:: Data shown

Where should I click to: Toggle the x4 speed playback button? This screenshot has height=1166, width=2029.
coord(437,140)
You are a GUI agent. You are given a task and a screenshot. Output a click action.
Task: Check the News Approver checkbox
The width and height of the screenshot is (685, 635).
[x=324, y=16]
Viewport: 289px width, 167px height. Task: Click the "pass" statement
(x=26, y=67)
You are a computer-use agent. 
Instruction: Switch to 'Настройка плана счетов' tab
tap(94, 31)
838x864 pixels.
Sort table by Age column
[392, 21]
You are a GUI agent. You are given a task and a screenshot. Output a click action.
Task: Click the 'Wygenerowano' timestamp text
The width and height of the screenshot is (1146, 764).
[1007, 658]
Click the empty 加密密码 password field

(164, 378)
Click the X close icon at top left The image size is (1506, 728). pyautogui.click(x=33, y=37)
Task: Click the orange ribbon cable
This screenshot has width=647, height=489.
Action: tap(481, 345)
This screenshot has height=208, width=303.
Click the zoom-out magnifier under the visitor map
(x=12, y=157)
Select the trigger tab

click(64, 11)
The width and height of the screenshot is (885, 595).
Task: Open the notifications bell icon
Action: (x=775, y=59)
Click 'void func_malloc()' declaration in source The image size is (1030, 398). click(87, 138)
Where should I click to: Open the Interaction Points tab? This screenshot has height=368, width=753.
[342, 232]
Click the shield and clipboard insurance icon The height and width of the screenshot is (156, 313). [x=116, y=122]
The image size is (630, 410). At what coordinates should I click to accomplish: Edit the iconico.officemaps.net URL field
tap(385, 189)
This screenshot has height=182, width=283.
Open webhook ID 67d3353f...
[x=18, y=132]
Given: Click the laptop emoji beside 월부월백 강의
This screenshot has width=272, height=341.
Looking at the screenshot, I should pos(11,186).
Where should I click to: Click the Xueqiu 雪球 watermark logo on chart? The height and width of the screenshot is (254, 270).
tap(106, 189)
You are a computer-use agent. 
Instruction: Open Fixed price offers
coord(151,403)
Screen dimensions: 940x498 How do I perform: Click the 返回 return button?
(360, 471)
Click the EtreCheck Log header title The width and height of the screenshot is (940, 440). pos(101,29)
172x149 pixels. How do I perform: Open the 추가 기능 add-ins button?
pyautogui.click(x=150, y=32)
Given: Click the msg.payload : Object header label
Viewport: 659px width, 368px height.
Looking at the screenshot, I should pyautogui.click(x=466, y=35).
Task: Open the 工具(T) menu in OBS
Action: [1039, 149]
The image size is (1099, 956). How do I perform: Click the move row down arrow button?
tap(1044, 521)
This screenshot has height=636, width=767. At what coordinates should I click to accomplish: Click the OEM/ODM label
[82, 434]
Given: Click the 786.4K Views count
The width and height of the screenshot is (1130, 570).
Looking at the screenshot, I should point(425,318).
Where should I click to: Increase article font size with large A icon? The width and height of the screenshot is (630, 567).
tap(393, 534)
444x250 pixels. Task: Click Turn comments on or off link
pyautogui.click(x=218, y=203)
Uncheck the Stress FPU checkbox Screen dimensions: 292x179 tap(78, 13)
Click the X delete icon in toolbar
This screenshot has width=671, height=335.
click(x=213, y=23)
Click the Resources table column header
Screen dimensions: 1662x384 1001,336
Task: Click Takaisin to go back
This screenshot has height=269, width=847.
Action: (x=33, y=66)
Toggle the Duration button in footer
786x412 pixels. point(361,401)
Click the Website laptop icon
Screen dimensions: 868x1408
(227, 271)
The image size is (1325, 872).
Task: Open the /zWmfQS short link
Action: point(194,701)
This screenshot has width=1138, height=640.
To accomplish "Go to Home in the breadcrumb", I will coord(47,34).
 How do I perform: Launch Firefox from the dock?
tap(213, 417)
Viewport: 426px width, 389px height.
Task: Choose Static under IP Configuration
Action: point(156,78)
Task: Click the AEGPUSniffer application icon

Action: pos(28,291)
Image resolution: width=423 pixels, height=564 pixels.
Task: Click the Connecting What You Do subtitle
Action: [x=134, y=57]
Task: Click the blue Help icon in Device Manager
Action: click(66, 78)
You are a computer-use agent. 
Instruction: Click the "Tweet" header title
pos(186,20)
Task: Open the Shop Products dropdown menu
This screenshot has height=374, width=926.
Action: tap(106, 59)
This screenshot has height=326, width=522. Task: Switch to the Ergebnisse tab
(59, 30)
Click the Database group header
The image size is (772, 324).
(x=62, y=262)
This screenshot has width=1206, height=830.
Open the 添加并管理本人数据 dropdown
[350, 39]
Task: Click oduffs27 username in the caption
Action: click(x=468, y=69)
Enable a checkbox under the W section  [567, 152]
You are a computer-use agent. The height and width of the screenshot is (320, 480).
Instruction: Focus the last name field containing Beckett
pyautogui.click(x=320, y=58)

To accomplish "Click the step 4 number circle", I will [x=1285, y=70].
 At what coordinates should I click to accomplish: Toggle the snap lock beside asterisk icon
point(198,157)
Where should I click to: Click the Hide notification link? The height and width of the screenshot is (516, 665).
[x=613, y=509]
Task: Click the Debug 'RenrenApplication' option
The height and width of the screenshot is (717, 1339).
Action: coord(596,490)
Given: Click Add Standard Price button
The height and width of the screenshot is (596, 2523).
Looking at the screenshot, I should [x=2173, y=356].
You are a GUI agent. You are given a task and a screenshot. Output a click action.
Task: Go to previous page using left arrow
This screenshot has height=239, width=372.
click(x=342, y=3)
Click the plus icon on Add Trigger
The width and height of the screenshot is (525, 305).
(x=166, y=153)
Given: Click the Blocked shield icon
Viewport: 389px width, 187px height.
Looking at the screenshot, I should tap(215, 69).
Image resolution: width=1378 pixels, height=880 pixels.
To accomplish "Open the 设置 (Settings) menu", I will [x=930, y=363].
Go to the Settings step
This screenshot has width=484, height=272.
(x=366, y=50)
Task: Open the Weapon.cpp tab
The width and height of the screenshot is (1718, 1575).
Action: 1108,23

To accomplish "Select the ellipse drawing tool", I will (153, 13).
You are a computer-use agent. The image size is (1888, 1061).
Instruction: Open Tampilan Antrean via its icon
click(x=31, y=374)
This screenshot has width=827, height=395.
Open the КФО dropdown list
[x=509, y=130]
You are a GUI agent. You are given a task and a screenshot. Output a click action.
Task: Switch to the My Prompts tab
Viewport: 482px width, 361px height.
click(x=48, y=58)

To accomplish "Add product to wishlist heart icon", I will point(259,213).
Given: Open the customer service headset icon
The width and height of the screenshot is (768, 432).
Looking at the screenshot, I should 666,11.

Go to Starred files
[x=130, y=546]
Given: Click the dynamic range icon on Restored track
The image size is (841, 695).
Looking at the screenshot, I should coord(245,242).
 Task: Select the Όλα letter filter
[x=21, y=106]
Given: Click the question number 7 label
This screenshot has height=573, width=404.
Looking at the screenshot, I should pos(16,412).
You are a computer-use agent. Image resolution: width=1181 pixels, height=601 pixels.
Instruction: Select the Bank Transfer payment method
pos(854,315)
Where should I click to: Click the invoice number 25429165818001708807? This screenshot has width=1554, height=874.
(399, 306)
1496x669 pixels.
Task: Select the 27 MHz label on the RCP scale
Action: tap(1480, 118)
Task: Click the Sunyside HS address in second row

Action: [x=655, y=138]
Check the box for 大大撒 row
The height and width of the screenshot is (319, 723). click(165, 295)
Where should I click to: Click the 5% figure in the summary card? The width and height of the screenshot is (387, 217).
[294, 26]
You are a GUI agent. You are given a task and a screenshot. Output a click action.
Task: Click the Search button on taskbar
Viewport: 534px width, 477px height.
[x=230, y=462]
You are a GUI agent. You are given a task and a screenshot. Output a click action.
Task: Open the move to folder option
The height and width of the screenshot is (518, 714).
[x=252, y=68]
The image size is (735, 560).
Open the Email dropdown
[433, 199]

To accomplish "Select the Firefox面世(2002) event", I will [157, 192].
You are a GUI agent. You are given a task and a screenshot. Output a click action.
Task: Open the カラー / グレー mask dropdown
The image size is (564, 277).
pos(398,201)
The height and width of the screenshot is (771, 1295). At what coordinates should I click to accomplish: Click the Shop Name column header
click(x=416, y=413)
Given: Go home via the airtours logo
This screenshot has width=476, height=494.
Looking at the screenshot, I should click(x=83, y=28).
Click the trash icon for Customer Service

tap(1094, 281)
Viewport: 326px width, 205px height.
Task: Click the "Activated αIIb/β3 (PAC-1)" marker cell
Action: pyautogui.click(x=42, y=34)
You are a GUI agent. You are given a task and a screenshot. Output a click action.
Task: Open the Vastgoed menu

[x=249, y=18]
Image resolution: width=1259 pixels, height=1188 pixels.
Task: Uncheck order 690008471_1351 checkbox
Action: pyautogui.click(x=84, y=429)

::::

Copy the rows verbatim, from the line with "Image resolution: width=1378" to the line with "[x=21, y=106]".

Correct response ▸
Image resolution: width=1378 pixels, height=880 pixels.
To accomplish "Open the 设置 (Settings) menu", I will [x=930, y=363].
Go to the Settings step
This screenshot has width=484, height=272.
(x=366, y=50)
Task: Open the Weapon.cpp tab
The width and height of the screenshot is (1718, 1575).
Action: 1108,23

To accomplish "Select the ellipse drawing tool", I will (153, 13).
You are a computer-use agent. The image size is (1888, 1061).
Instruction: Open Tampilan Antrean via its icon
click(x=31, y=374)
This screenshot has width=827, height=395.
Open the КФО dropdown list
[x=509, y=130]
You are a GUI agent. You are given a task and a screenshot. Output a click action.
Task: Switch to the My Prompts tab
Viewport: 482px width, 361px height.
click(x=48, y=58)

To accomplish "Add product to wishlist heart icon", I will point(259,213).
Given: Open the customer service headset icon
The width and height of the screenshot is (768, 432).
Looking at the screenshot, I should 666,11.

Go to Starred files
[x=130, y=546]
Given: Click the dynamic range icon on Restored track
The image size is (841, 695).
Looking at the screenshot, I should coord(245,242).
 Task: Select the Όλα letter filter
[x=21, y=106]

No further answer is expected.